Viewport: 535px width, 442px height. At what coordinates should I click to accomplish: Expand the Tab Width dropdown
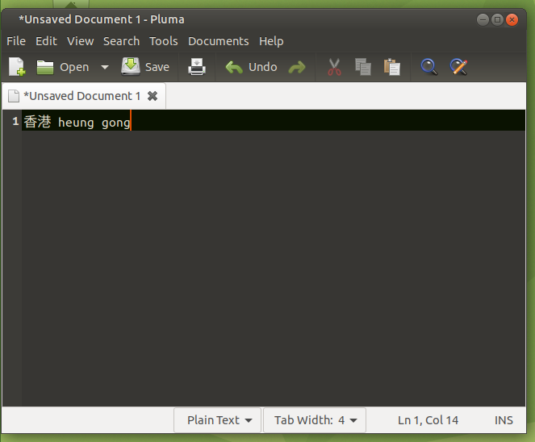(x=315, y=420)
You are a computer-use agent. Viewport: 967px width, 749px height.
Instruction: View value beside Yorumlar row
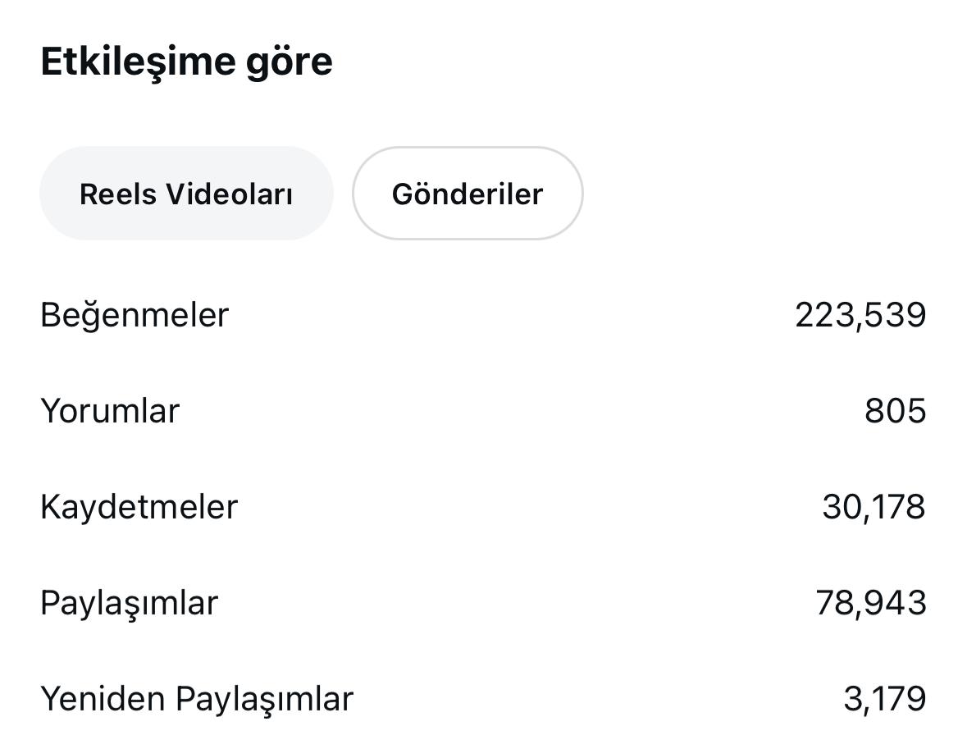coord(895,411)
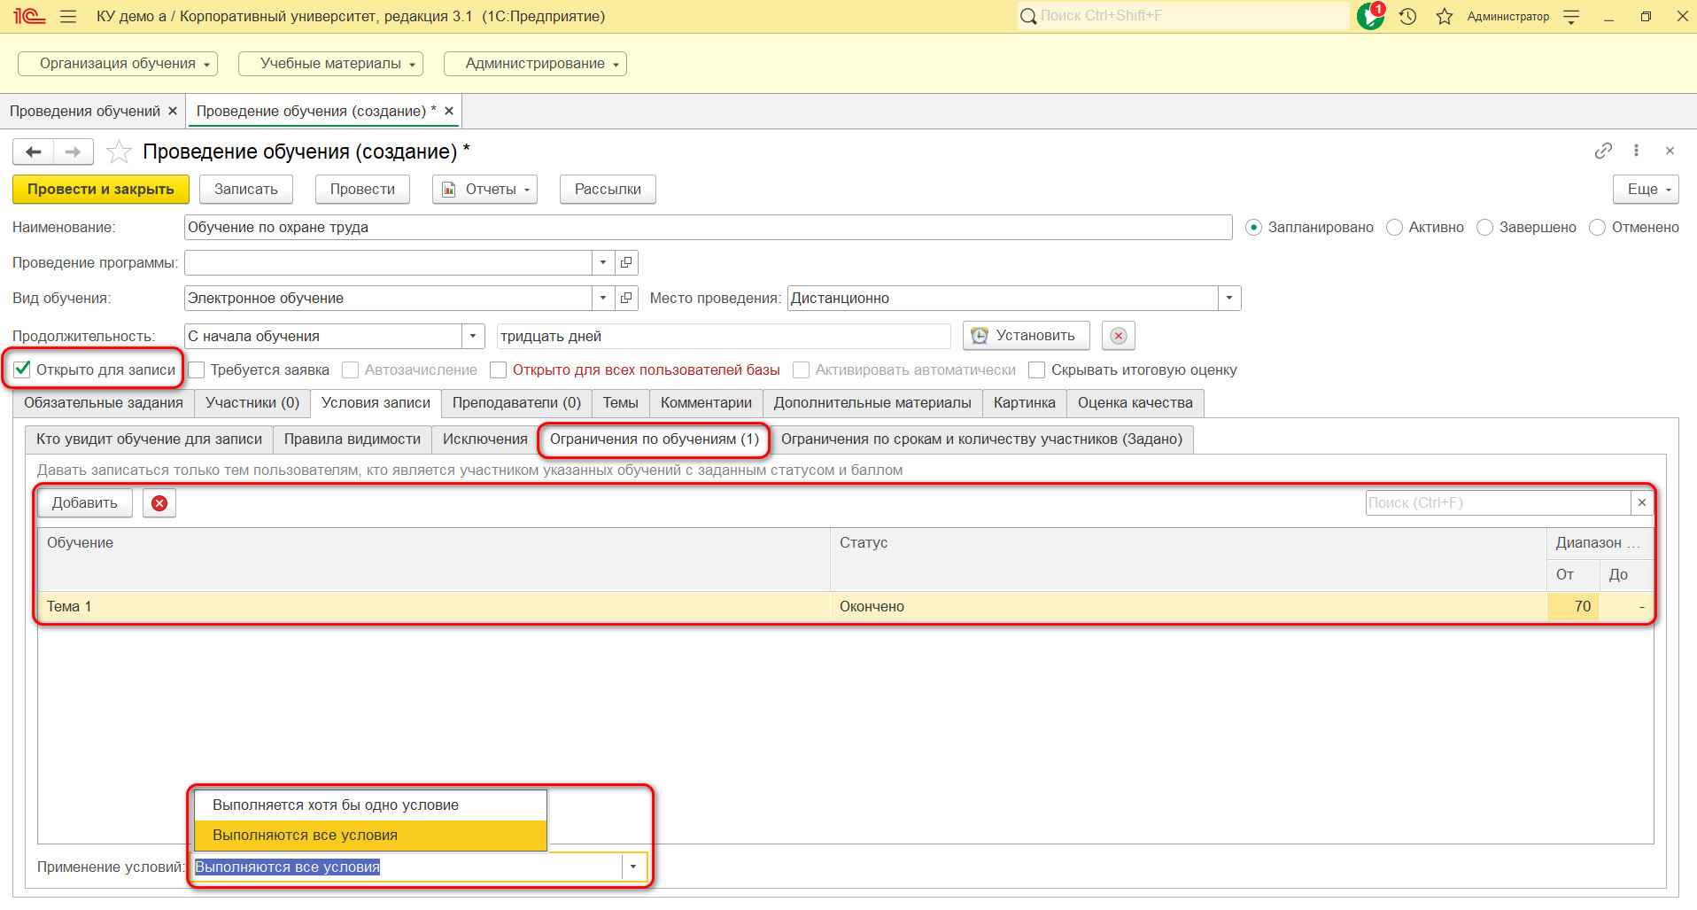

# GOAL OF THE EXERCISE:
Down to the last line, set down the data above exactly, and omit all images.

# ANSWER SECTION:
Viewport: 535px width, 442px height. At what coordinates should I click to accomplish: Expand the Tab Width dropdown
(x=315, y=420)
You are a computer-use agent. Viewport: 967px width, 749px height.
Instruction: View value beside Yorumlar row
coord(895,411)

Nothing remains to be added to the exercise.